An Israeli missile strike on a van in Gaza carrying militants and rockets killed 11 Palestinians, nine of them civilians, on Tuesday in the deadliest such attack in nearly four years.
The air strike signaled that Israel would not flinch from targeting rocket squads in densely populated areas in spite of an outcry over the deaths of seven Palestinians on a Gaza beach on Friday in a blast militants blamed on Israeli shellfire.
'We have been showing restraint due to the international storm caused by the incident on the Gaza beach, but no longer,' Israeli Defense Minister Amir Peretz was quoted by the YNet news Web site as telling reporters in northern Israel.
Palestinian President Mahmoud Abbas called the missile attack 'state terrorism.' The high civilian toll was certain to set militant groups, already skirmishing between themselves, on a course of fiercer confrontation with Israel.
At the same time, Israeli Prime Minister Ehud Olmert said on Tuesday he had approved a shipment of weapons to forces loyal to Abbas to bolster him against his rivals in Hamas, the Islamic militant group that now heads the Palestinian government.

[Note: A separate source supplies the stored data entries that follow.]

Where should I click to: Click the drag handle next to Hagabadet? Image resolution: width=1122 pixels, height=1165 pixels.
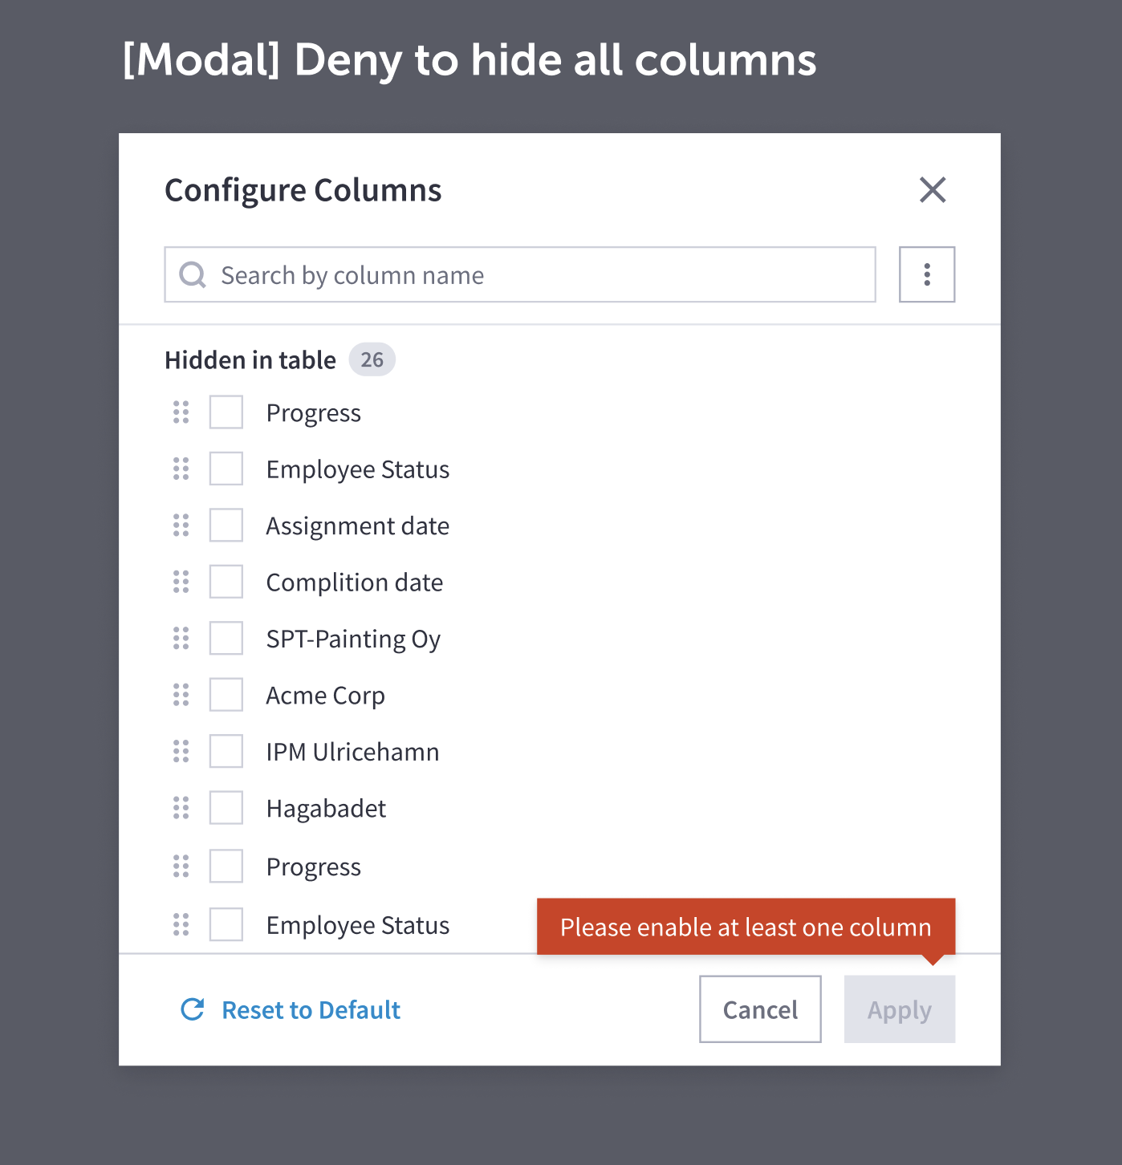coord(180,807)
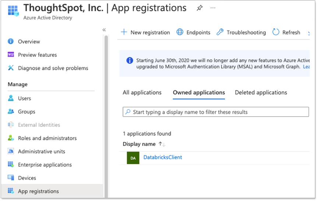Image resolution: width=317 pixels, height=201 pixels.
Task: Click the sidebar vertical scrollbar
Action: [106, 111]
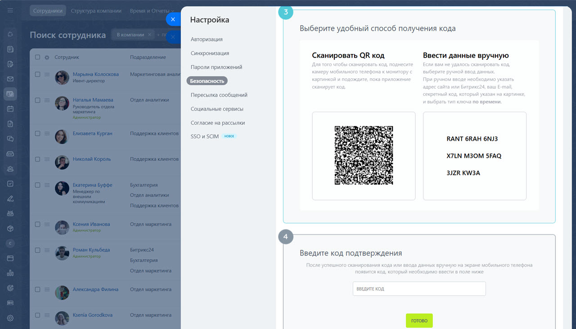Click the settings gear at sidebar bottom
576x329 pixels.
point(10,318)
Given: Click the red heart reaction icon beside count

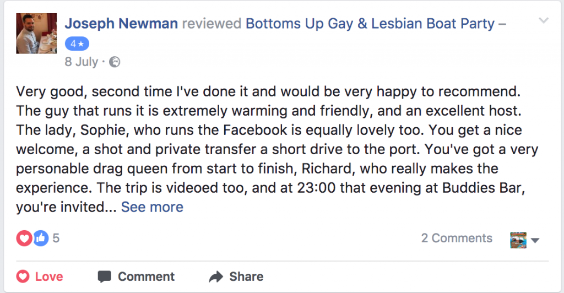Looking at the screenshot, I should [25, 238].
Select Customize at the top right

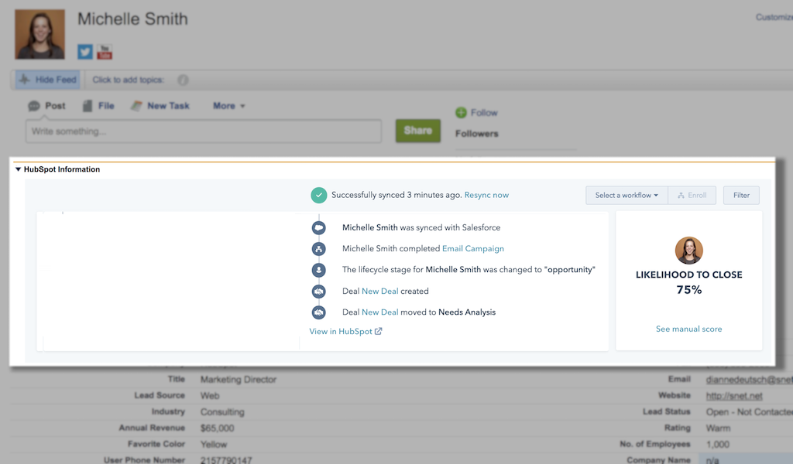(773, 16)
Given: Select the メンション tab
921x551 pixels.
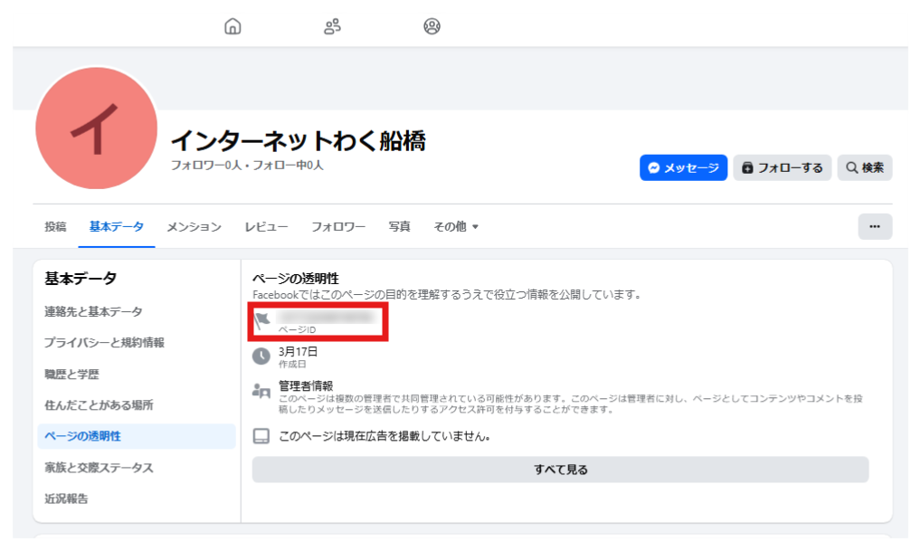Looking at the screenshot, I should point(194,227).
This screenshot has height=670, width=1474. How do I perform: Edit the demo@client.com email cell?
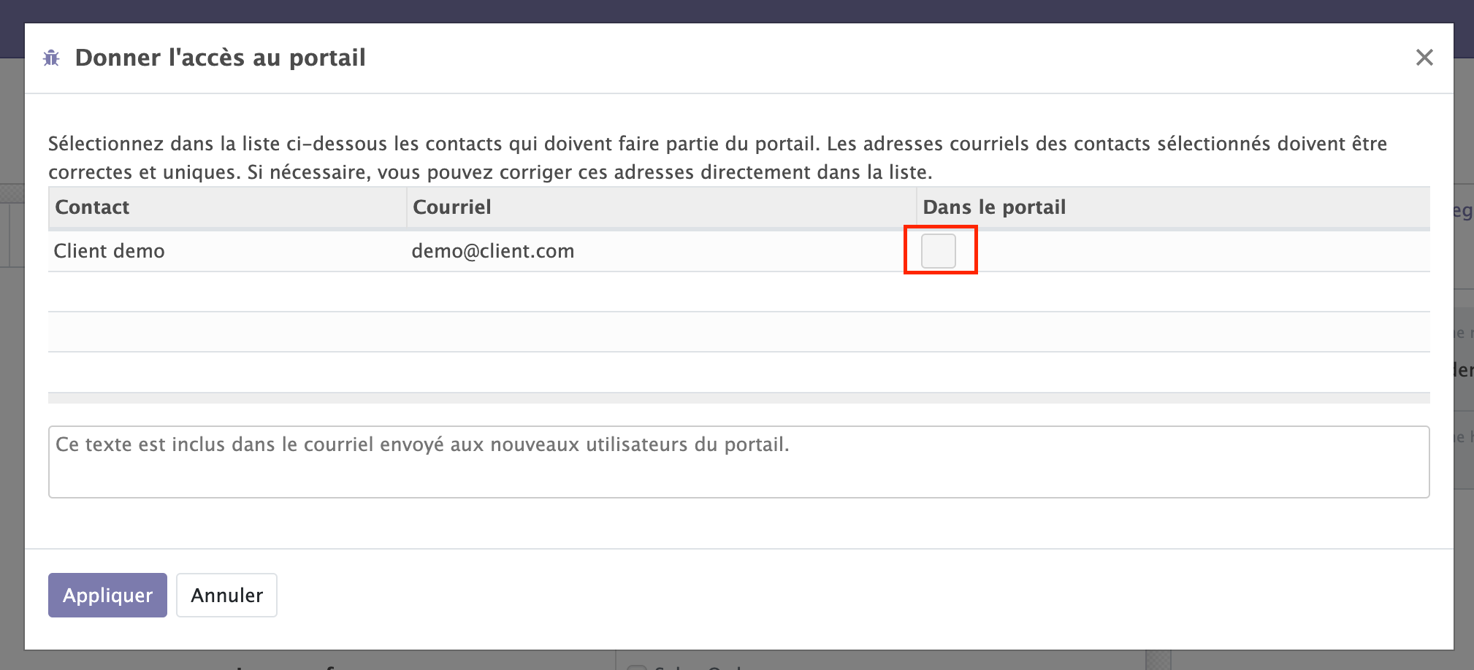[493, 251]
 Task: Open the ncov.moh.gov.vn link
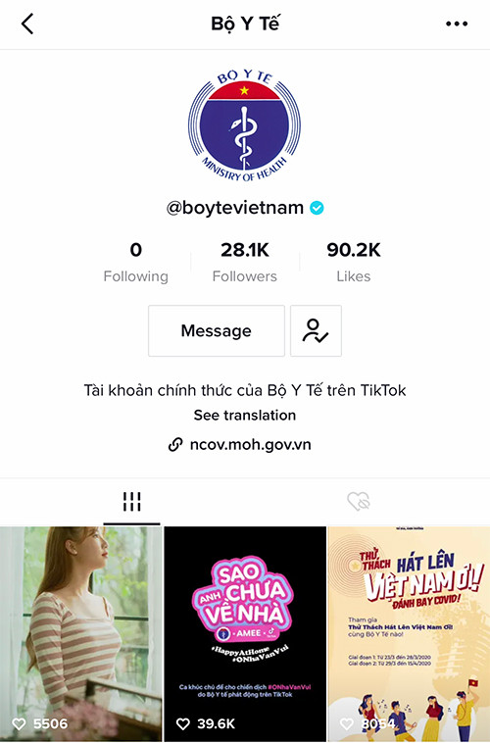[x=250, y=445]
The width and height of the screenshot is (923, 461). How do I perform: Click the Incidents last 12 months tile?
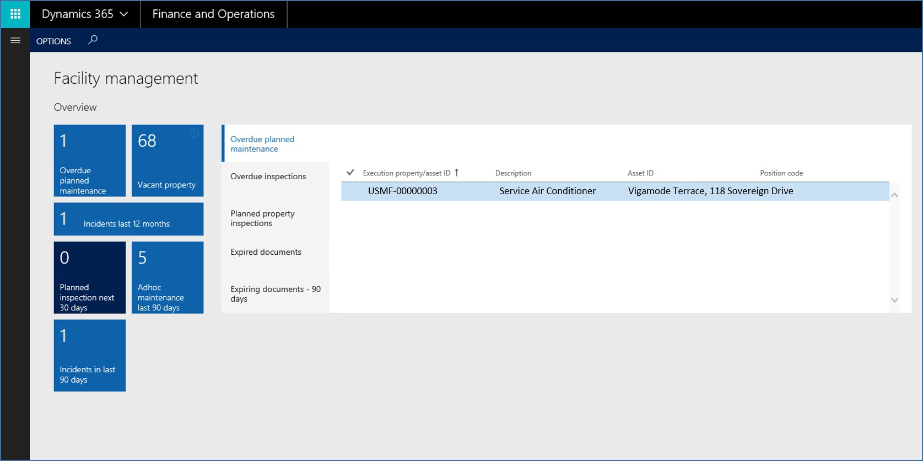[x=128, y=219]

Israel said it targeted the Gaza van because it was carrying powerful armaments.
'The car that we hit was loaded with Katyusha rockets and launchers and they were on their way to launch those Katyusha rockets at Israel,' an army spokeswoman said after the attack in the eastern outskirts of Gaza City.
Witnesses said an Israeli aircraft fired two missiles. The first hit the vehicle, causing it to crash into the pavement. A second hit as a crowd gathered and rescuers arrived.
Hospital officials said nine civilians, including two children and two medics, were killed as well as two Islamic Jihad militants. About 30 people were wounded.
'Today we have said farewell to our martyrs and tomorrow Israel will say farewell to their dead,' Islamic Jihad said.
Rockets could be clearly seen in the wreckage. The Israeli army said the projectiles could hit targets up to 20 km (12 miles) away, a range far greater than that of the crude Qassam rockets usually fired by militants from Gaza.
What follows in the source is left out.